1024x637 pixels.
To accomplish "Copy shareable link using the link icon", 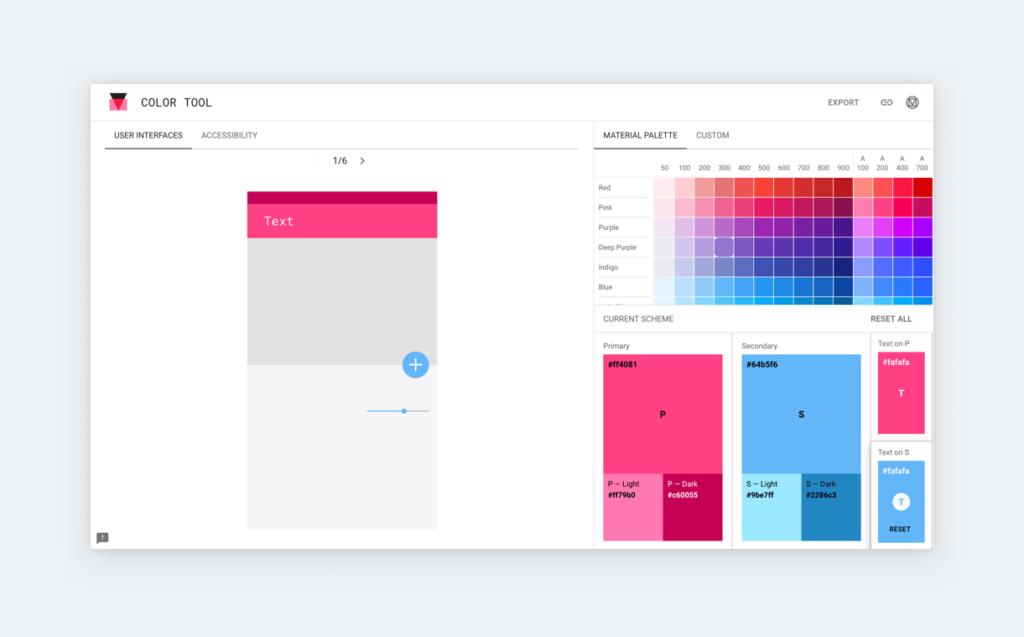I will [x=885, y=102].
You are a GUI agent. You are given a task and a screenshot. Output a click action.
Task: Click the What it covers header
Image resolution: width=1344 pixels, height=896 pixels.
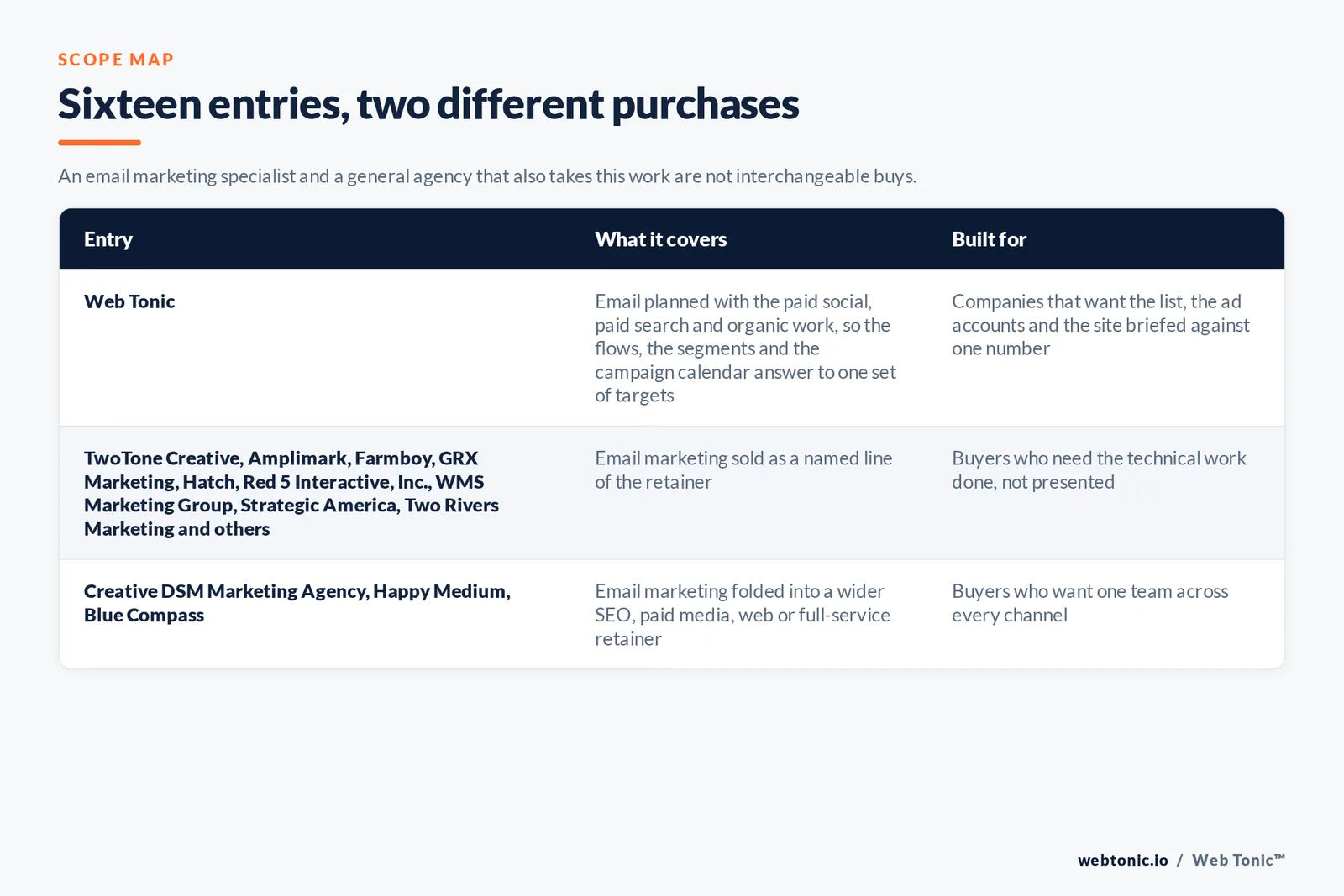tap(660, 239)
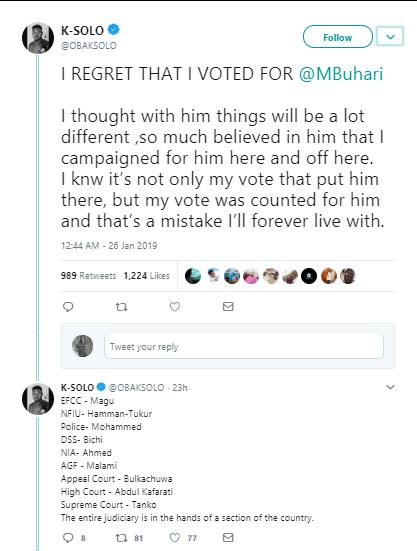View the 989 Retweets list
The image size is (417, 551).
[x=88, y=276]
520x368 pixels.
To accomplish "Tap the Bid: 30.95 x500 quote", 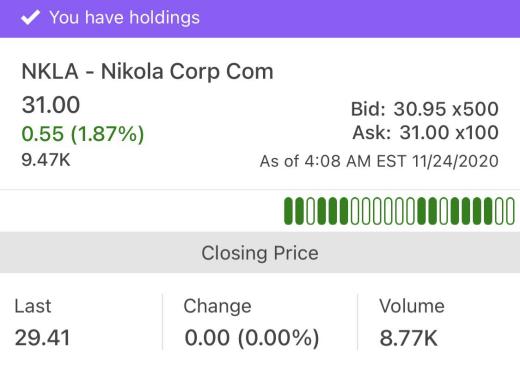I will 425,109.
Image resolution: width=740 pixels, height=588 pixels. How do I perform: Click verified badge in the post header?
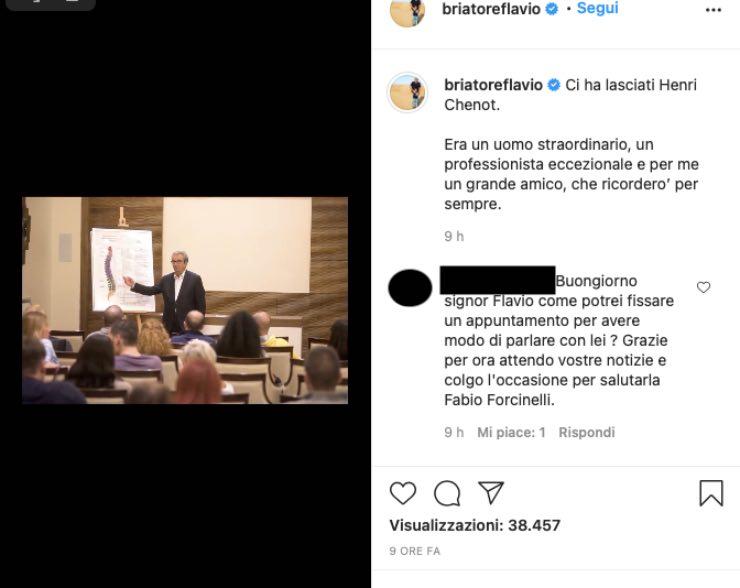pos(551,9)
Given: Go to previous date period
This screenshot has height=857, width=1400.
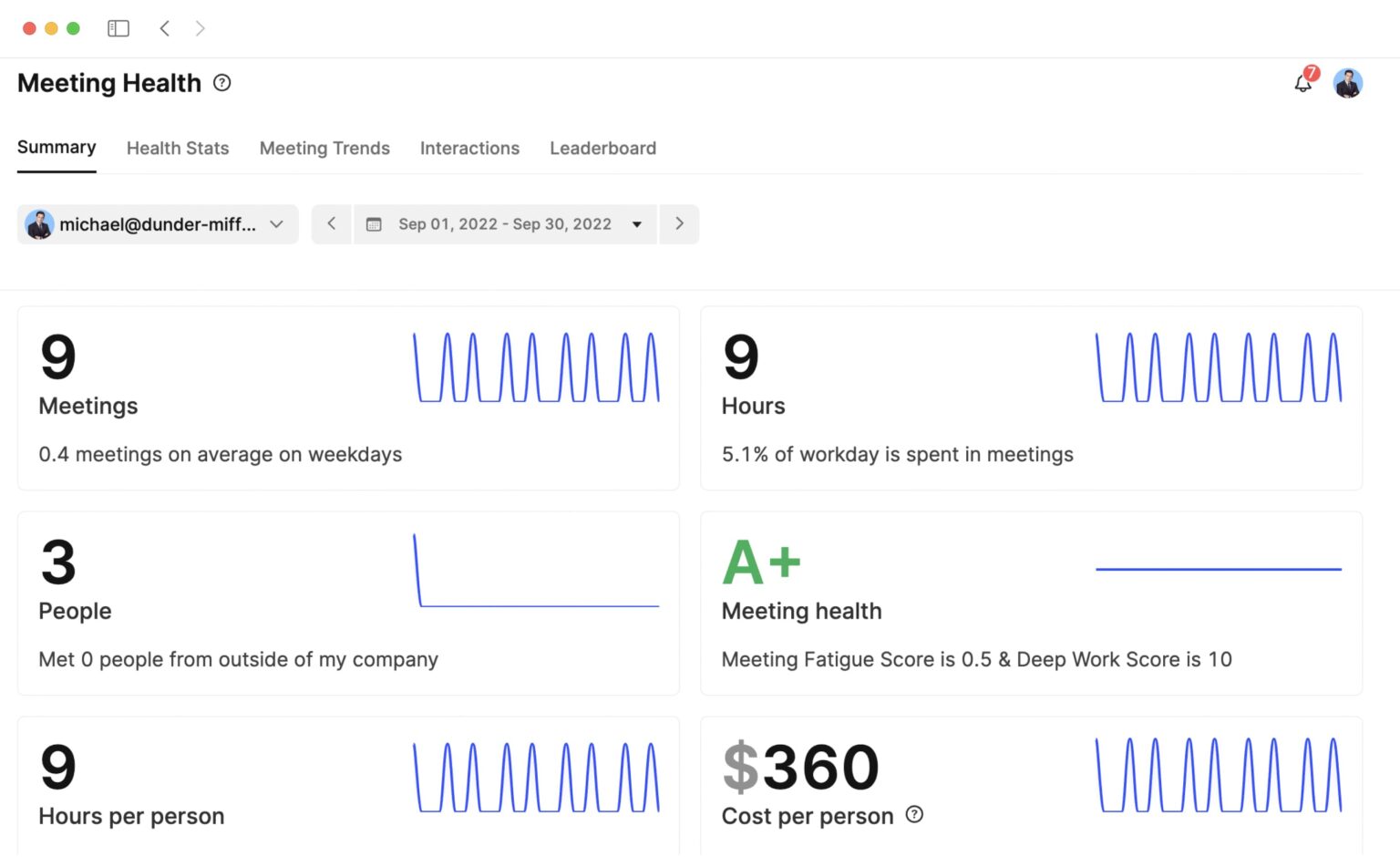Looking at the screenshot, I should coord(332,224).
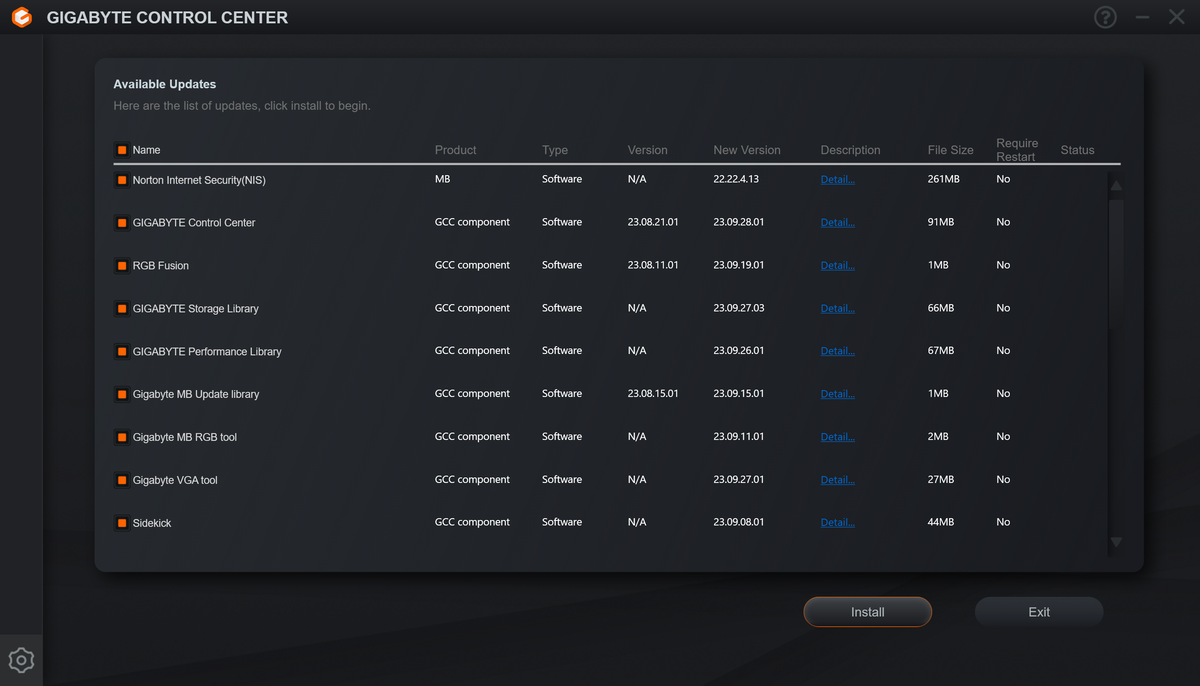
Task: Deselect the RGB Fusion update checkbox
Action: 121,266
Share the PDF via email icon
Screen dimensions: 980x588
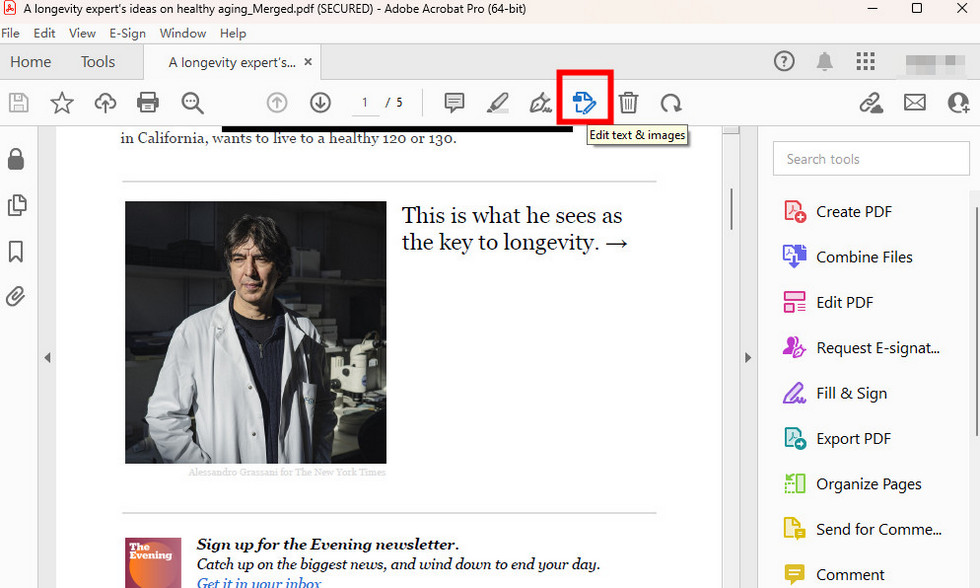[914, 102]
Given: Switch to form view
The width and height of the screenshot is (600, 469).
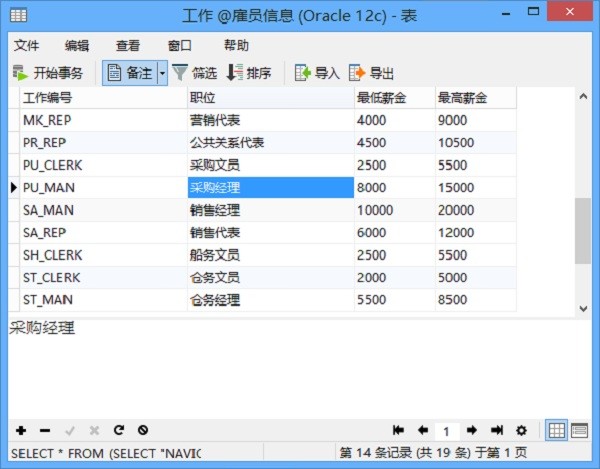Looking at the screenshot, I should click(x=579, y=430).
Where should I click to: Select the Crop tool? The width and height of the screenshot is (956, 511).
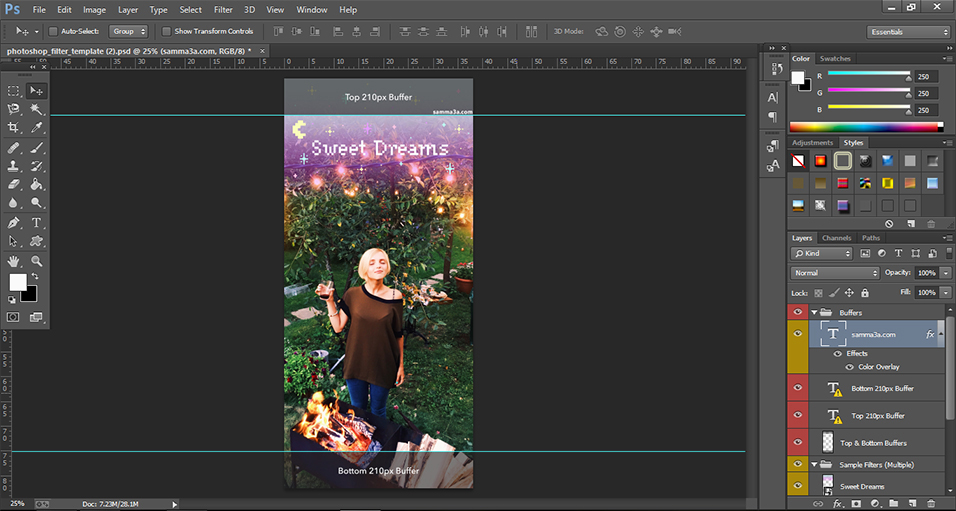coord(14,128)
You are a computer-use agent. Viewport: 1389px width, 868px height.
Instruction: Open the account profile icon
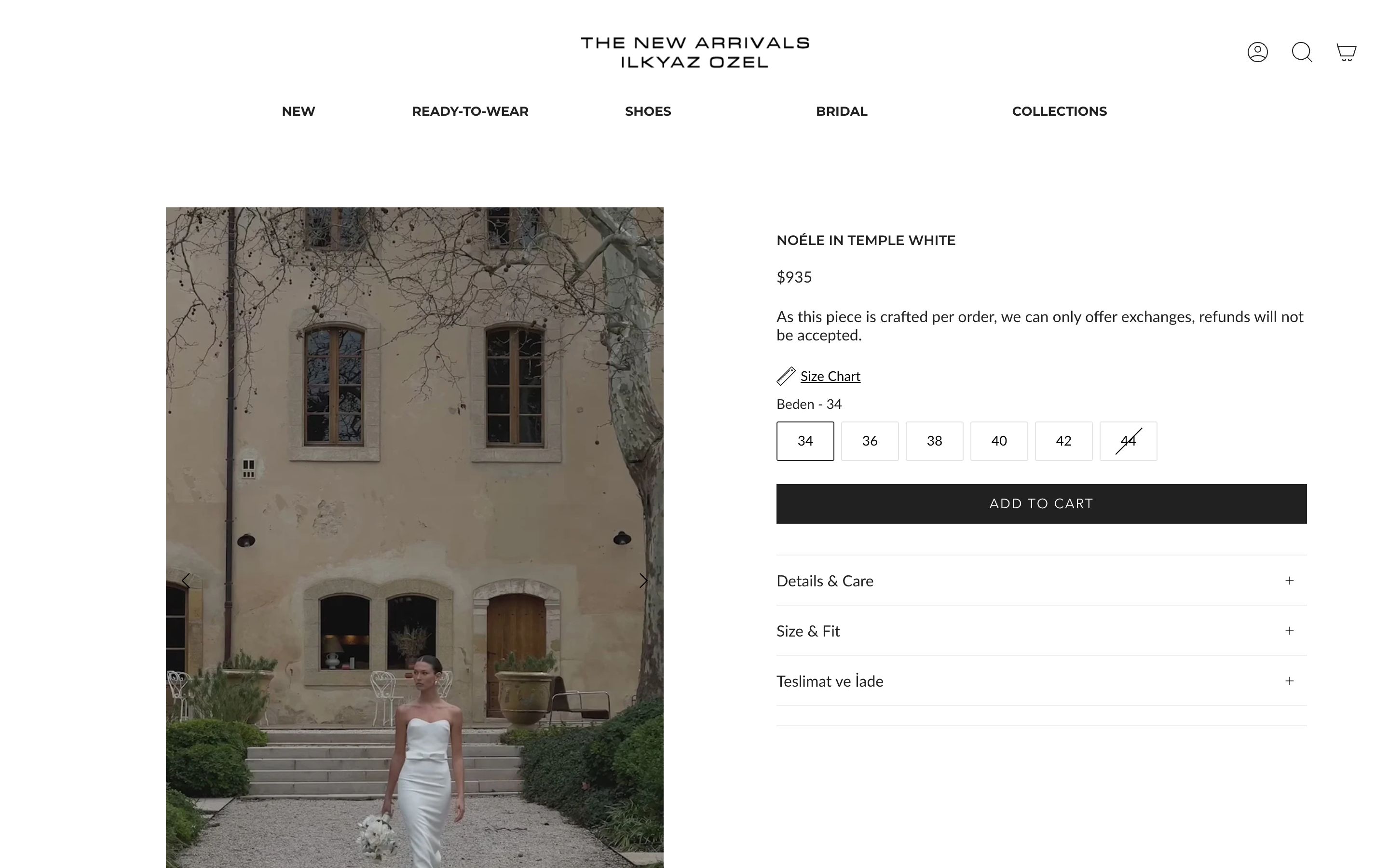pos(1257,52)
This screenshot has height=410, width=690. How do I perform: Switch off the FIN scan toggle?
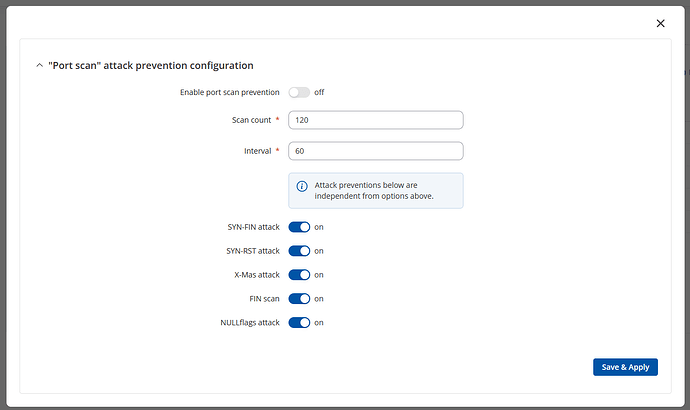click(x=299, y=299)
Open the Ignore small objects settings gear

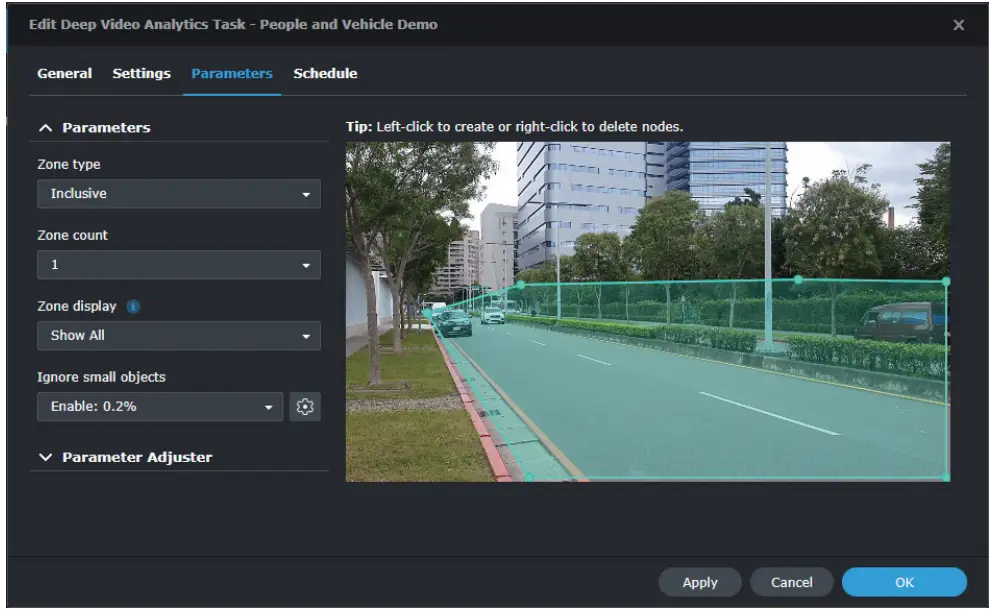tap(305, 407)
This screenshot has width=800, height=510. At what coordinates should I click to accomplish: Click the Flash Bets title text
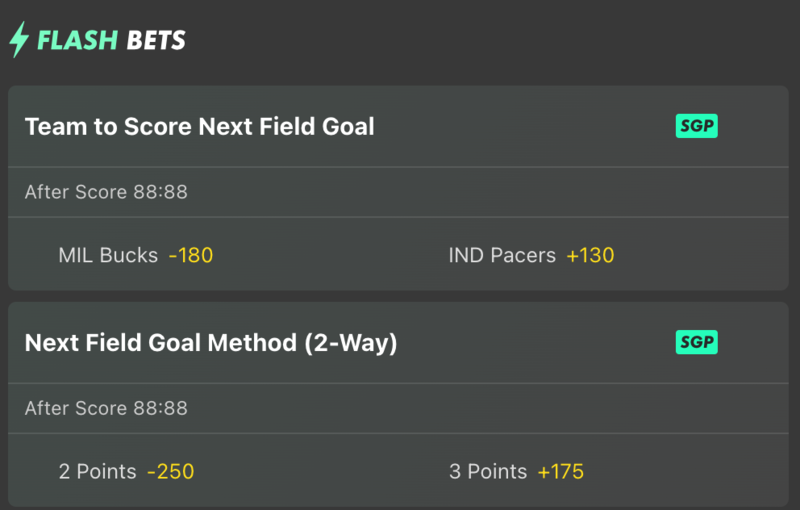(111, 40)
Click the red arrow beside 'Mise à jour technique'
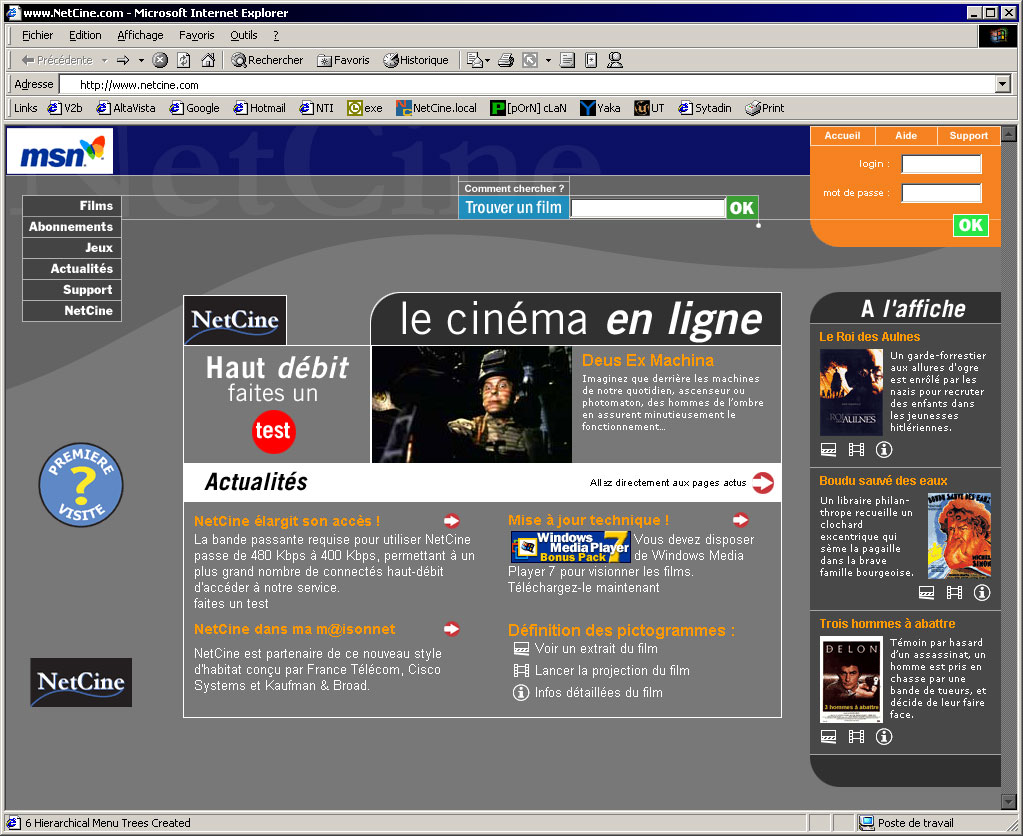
============
WHAT THIS TASK INVOLVES
Your copy should begin at the line containing "Where should I" and end at the last line of the data above, matching each line exactly and holding no pictures.

WRITTEN REPLY
Where should I click to: Select the Crop tool? The width and height of the screenshot is (956, 511).
coord(14,128)
You are a computer-use agent. Viewport: 1389px width, 868px height.
Instruction: Open the account profile icon
pos(1257,52)
This screenshot has height=410, width=690. How do I perform: Switch off the FIN scan toggle?
click(x=299, y=299)
Open the Ignore small objects settings gear

tap(305, 407)
This screenshot has width=800, height=510. At what coordinates should I click to accomplish: Click the Flash Bets title text
(111, 40)
Click the red arrow beside 'Mise à jour technique'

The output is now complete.